### [EXCERPTED DATA]
-=-=-

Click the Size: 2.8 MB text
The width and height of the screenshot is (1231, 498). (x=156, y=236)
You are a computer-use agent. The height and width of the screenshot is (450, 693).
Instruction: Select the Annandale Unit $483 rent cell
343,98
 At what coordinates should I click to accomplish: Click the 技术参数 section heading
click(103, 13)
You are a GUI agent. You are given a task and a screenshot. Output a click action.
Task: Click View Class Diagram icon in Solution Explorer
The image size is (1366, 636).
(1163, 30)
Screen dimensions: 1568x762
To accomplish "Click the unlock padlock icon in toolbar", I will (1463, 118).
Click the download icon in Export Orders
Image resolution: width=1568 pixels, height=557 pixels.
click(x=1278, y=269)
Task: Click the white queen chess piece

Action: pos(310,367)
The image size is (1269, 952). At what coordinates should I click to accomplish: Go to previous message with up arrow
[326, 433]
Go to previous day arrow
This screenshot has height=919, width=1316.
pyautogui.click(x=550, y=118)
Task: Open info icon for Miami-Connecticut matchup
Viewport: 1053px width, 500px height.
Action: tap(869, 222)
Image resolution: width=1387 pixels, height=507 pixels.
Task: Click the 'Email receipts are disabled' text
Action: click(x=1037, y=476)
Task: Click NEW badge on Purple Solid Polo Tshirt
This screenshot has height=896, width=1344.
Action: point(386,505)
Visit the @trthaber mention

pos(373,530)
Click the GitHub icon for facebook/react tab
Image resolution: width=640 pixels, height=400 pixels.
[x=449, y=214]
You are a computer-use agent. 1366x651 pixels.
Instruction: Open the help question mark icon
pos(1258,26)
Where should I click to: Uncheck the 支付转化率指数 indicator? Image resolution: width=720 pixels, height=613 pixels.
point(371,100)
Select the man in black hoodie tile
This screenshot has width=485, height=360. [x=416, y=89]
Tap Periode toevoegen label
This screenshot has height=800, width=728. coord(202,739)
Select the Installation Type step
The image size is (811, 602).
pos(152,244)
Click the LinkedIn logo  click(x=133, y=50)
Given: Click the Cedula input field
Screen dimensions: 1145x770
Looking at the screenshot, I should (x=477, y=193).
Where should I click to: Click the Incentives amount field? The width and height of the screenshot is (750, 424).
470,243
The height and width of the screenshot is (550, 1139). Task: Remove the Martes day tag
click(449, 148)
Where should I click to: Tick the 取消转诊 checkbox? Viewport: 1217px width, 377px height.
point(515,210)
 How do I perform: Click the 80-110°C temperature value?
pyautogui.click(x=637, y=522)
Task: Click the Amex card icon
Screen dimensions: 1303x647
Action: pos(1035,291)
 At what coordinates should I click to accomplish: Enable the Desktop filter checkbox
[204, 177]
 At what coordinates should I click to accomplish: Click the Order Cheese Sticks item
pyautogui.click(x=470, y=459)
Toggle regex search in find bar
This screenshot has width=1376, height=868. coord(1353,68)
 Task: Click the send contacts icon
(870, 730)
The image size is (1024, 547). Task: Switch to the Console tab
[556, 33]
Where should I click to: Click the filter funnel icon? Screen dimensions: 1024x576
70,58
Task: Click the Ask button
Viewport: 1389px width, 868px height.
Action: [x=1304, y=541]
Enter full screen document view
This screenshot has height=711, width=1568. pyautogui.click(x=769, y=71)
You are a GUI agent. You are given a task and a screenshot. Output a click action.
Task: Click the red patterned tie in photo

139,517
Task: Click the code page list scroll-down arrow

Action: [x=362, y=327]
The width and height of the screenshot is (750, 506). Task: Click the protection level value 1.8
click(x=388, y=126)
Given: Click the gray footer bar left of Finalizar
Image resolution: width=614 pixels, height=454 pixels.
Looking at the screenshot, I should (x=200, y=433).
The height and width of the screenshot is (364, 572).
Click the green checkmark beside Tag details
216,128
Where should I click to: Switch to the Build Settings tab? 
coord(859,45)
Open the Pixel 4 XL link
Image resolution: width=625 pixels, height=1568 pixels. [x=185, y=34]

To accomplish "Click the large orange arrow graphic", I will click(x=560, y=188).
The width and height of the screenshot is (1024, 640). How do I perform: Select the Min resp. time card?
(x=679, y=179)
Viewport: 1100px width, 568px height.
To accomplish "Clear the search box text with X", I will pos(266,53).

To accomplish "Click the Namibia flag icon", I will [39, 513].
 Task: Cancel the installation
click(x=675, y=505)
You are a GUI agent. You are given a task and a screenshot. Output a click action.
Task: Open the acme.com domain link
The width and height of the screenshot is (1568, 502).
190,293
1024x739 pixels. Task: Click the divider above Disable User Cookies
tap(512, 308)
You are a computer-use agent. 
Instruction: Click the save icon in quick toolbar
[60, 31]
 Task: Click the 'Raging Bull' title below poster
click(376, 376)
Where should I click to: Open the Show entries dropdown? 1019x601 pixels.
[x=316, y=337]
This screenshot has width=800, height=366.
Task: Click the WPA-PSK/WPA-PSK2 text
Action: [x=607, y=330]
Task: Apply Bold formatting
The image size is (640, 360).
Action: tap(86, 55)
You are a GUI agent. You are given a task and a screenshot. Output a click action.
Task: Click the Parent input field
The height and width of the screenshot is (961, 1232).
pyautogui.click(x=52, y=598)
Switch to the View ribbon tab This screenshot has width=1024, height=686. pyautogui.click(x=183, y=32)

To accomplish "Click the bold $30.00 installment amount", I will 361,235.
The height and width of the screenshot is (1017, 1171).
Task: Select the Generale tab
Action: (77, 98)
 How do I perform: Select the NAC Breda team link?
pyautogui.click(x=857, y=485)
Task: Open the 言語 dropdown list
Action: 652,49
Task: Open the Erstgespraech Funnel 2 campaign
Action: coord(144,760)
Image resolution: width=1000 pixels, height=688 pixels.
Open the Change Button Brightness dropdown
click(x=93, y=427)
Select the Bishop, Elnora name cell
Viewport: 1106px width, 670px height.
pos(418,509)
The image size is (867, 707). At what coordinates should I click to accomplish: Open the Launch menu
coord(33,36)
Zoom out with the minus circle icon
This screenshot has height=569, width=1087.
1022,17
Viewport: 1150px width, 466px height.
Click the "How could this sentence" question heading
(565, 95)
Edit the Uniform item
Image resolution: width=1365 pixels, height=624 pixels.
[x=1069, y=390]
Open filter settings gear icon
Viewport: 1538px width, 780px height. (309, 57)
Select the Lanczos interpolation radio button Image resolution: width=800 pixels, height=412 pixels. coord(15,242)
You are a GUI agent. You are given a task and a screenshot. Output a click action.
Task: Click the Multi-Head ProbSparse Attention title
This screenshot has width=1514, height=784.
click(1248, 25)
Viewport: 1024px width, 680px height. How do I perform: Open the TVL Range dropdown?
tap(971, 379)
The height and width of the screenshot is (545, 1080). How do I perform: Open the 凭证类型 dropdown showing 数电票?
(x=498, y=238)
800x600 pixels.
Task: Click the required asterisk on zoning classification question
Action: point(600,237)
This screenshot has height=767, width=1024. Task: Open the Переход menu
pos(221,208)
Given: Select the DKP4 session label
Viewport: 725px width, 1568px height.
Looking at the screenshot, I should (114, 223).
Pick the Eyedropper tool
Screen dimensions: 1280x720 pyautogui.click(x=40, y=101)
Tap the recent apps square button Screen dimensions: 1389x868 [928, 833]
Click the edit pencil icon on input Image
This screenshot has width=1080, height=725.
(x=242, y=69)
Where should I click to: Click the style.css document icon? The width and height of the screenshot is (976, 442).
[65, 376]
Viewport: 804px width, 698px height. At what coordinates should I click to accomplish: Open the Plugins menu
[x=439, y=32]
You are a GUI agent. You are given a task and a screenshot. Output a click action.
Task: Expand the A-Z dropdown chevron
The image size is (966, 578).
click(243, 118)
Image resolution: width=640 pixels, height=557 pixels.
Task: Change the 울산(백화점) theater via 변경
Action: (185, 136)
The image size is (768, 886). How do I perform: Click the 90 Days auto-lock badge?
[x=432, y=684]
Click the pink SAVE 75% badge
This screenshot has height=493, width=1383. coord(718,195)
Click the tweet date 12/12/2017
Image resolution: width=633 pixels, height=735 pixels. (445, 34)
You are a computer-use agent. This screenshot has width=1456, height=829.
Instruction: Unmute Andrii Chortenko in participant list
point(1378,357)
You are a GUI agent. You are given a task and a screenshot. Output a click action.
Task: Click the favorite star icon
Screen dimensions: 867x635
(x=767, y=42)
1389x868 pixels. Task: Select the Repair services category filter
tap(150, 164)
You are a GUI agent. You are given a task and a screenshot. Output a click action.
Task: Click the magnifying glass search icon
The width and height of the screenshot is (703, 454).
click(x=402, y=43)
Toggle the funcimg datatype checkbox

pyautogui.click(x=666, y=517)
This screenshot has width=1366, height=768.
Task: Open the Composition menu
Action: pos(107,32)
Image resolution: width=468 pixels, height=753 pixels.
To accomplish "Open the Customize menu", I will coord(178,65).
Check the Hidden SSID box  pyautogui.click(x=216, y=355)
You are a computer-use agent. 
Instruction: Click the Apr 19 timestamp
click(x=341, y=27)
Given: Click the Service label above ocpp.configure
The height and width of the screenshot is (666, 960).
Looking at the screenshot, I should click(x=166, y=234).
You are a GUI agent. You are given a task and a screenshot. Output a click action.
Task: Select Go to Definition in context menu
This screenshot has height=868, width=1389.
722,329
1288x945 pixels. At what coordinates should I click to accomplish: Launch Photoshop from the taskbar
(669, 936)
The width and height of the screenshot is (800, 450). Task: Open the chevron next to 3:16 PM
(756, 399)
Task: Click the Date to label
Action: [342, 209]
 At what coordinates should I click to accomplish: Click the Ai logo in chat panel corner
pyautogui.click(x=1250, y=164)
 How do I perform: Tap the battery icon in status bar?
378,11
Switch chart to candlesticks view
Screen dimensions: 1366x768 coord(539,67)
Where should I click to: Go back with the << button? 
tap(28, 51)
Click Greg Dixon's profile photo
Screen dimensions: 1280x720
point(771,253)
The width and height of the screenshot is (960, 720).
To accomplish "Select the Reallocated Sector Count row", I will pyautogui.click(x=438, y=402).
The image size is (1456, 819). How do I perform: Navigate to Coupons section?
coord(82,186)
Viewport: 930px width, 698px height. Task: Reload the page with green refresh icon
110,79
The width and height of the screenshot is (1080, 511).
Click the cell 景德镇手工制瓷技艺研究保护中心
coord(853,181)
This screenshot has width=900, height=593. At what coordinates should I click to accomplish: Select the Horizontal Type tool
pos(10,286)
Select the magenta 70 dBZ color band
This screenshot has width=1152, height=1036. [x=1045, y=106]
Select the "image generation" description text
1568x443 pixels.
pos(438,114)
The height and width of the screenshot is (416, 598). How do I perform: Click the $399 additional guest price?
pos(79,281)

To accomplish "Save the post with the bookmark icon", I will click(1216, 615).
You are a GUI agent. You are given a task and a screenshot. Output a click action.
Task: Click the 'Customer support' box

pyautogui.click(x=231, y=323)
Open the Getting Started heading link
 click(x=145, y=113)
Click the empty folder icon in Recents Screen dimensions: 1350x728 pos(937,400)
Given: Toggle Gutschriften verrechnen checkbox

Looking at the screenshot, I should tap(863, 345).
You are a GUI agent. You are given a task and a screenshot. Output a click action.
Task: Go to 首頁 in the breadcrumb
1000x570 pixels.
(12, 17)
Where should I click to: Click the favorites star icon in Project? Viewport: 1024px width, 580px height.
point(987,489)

-=-=-

Collect from the data above every line that includes "computer".

You are a computer-use agent. The height and width of the screenshot is (450, 693).
You are a computer-use agent. 1366x651 pixels.
You are a computer-use agent. 
You are a computer-use agent. This screenshot has width=1456, height=829.
You are a computer-use agent. 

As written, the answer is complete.